Aus marxistischer Sicht war das zweifellos ein Rückschritt, aber der Partei der Arbeiterklasse hatte Düren da bereits seinen Austritt erklärt. Wegen unüberbrückbarer weltanschaulicher Differenzen. Doch selbst Goethe hätte diese Entwicklung wohl kaum verstanden. Allein 150 Mal spielte Düren den großen Selbst- und Weltzweifler Faust, stand immer wieder im brandenden Beifall. Rabbis müssen ohne dieses Geräusch auskommen. Würde er denn leben können – mit so viel ganz und gar ungewohnter Hintergrundstille?
Eine Dreiviertelstunde soll der Applaus am 14. Oktober 1962 im Deutschen Theater gedauert haben.

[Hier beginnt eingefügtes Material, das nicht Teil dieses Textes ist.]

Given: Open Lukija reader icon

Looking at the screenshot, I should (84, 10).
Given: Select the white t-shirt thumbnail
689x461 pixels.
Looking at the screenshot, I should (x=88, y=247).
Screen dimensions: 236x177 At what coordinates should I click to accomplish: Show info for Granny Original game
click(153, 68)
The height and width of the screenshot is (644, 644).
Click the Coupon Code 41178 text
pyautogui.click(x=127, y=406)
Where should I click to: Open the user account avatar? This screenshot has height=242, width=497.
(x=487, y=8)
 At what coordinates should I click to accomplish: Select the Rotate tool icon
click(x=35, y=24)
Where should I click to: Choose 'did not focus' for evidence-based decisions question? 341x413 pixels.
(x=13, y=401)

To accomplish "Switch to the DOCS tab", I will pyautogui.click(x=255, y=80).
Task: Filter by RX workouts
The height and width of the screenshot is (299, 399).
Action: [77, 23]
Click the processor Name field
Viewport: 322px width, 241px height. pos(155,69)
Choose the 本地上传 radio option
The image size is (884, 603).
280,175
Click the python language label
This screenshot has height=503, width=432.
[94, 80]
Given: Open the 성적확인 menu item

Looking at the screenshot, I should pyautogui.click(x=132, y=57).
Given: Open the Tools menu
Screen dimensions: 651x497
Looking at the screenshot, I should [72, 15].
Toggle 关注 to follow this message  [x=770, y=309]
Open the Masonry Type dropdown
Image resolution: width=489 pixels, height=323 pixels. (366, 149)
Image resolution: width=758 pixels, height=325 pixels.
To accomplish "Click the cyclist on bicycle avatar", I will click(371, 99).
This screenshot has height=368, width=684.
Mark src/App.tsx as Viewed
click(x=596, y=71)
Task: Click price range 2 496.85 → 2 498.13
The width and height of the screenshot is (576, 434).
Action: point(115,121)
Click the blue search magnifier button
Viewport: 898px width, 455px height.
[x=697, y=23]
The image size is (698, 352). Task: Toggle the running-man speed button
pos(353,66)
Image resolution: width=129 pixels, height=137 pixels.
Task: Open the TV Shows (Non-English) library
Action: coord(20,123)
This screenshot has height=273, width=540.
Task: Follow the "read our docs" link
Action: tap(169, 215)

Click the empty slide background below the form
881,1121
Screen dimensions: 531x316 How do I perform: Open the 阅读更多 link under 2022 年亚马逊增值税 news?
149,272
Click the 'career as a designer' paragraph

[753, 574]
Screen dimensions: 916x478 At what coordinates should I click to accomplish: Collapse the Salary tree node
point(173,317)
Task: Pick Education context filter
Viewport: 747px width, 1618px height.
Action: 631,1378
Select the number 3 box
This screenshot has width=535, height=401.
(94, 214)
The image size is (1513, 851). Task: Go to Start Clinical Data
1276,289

Es war die Premiere von Aristophanes’ „Der Frieden“ in der Fassung von Peter Hacks, Regie: Benno Besson. 15 Mal hob und senkte sich der Eiserne Vorhang, und das galt vor allem einem: dem griechischen Winzer Trygaios, der auf dem Rücken eines Mistkäfers zum Olymp fliegt, um sich bei Zeus über den Kriegslärm auf Erden zu beschweren. Und dieser Beifall galt einem kleinen Lied, das niemand, der es einmal hörte, wieder vergaß. „ … die Oliven gedeihn/der Friede zieht ein.“ Dieser Friede, jeder spürte es, war größer, als Menschen ihn machen können. Es war sein Lied, das Lied des Fred Düren.
Menschen lieben die, in denen sie sich erkennen. Fred Düren gehörte zu diesen Auserwählten von unten. Er war der Immer-noch-Kleinere. Aber groß noch im Verschwinden. Trygaios eben, einer, den das Leben leicht übersieht, doch am Ende kommt nicht einmal Zeus an ihm vorbei. Natürlich hatte auch Dürens Faust nichts Faustisches. Das ist doch gar kein Faust!, urteilte der Theaterkritiker Walter Ulbricht, auch darum wurde Adolf Dresens Inszenierung von 1968 zum Skandal. Doch irgendwie hatte Walter Ulbricht schon recht. Der Mann dort vorn war eher ein Hiob.
Mehr als 100 Rollen hat Düren gespielt, in großen und kleinen DEFA-Filmen war er zu sehen. Vor neun Jahren betrat ein schmaler Mann mit Kippa und langem weißen Bart zum letzten Mal die Bühne des Theaters, das einmal sein Theater war. Er sang das Friedenslied des Trygaios, sang es zum Tode seines Regisseurs Benno Besson, für ihn. Am 2. März ist Fred Düren, der Rabbi, der Faust war, im Alter von 86 Jahren in Jerusalem gestorben.